According to a new poll
taken by the Associated Press and Gfk, a majority of U.S. adults haven't even heard of Microsoft's new operating system, Windows 8. This is a stark contrast to the OS before it, Windows 7, that was anxiously anticipated by users wanting to get away from Windows Vista.
The phone survey of nearly 1,200 people found 52 percent hadn't even heard of Windows 8 leading up to Friday's release of the redesigned software.
Unlike the majority of users that felt 7 was an upgrade from Vista, only 35 percent of people surveyed felt Windows 8 was an improvement over Windows 7.

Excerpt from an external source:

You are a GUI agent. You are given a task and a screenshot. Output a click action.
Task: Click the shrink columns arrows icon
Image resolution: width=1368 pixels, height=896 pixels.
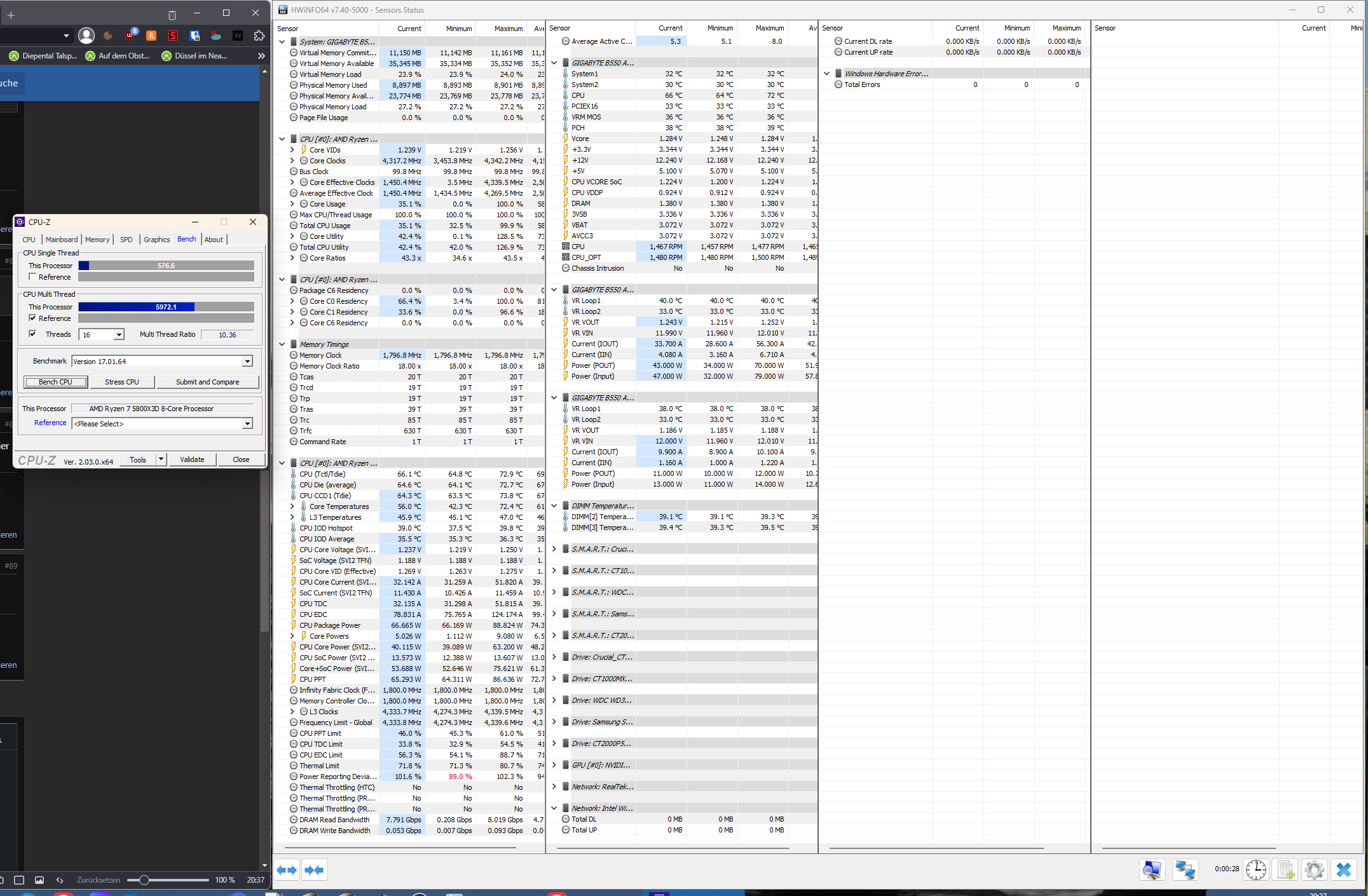coord(314,870)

Microsoft's eighth major software offering features the new style layout, formerly dubbed Metro — allowing more intuitive use on tablets and touchscreens. Another dramatic shift along with Windows 8 is the release of Microsoft's Surface
tablet. While typically letting hardware manufacturers like Dell or HP handle dirty work of crafting a PC, Microsoft has decided to take matters into its own hands this time around.
While a less enthusiastic user base is partly to blame, another issue may be the dominance of smartphones. Apple's iOS and Google's Android operating systems are most of what users see when browsing the web, using email, etc. In comparison, 15% of users upgraded to iOS 6
when released. In just five days, one fifth of iDevice users were on the newest OS.